RECIPES THAT USE GHEE
You can use Ghee in any recipe that calls for butter. If you want to use Ghee for baking, I recommend refrigerating it first so it becomes a solid.
Some recipe ideas that use Ghee are:
- Paleo Cauliflower Mash (Whole30 compliant)
- Strawberry Scones (use Ghee in place of Butter)
- Paleo Chicken Pot Pie (use refrigerated Ghee to make pot pie crust)
- Healthy Sweet Potato Casserole (use Ghee to add butter flavor to casserole)
- Crispy Home Fries (saute potatoes in Ghee instead of avocado oil)
- Paleo Salmon Cakes (use Ghee to add flavor to salmon cakes as you pan fry them)

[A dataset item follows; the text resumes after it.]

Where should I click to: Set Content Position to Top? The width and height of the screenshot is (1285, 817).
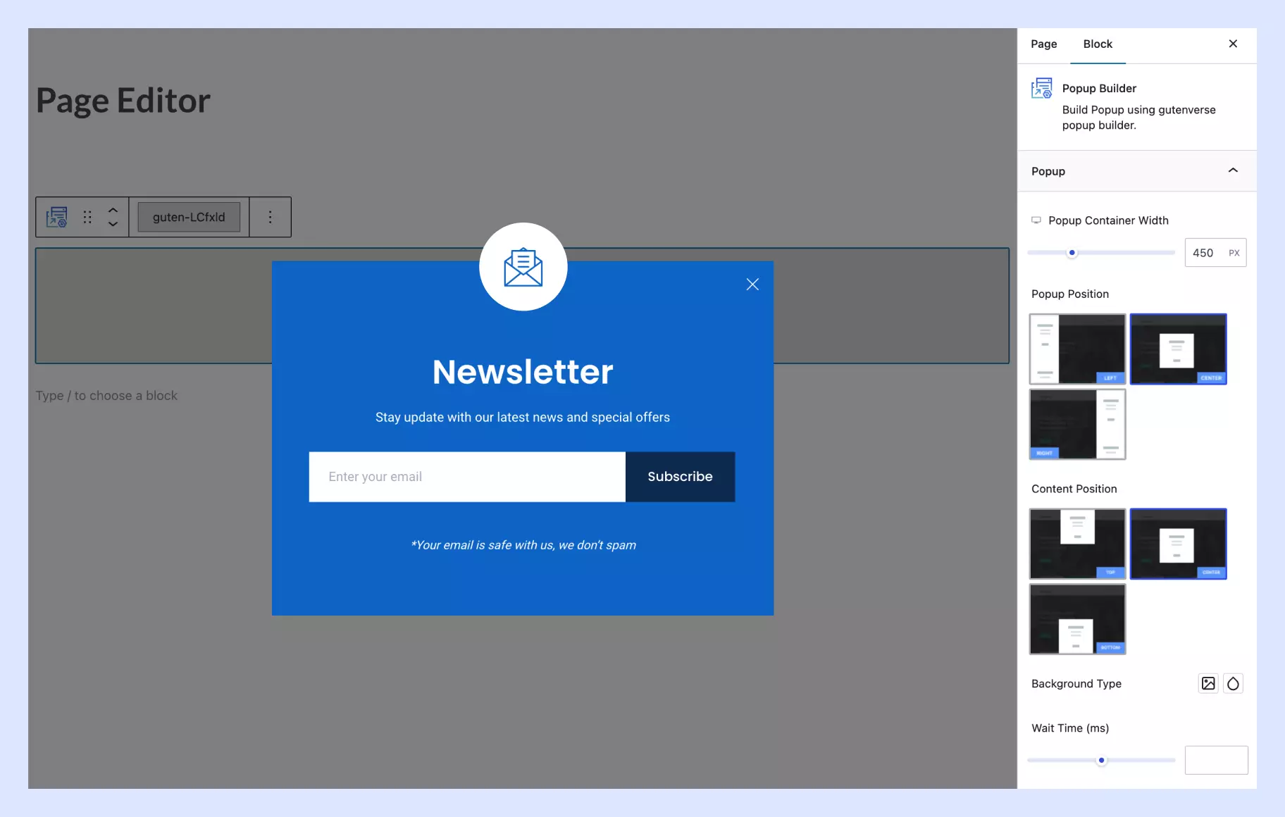pos(1077,544)
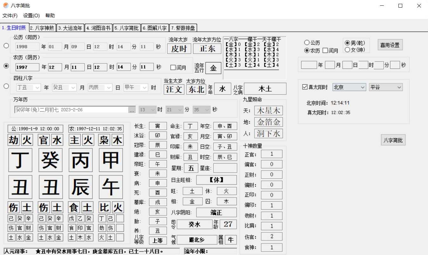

This is just the beginning as far as recipe ideas go – Ghee works in recipes for all seasons, so learning how to make ghee at home will be a powerful tool in your cooking arsenal. I can’t wait to hear how it turns out for you – be sure to come back and let me know!
Did you make this recipe? Please give it a star rating below!
Learn what Ghee is, how to use Ghee in your kitchen, and how to save money by making a large batch at home with our step-by-step tutorial!

- 1 pound pastured butter cut into evenly sized pieces
-
Heat a wide-bottomed pot with high sides (for splashing/bubbling) over medium-low heat. Once hot, add cubed butter.
-
Use a wooden spoon or spatula to stir the butter and speed along the melting process.
-
Once butter is completely melted and begins to bubble, very slightly lower the light. You want a steady bubble but not so much that butter is jumping out of the pan or spraying on the stove top.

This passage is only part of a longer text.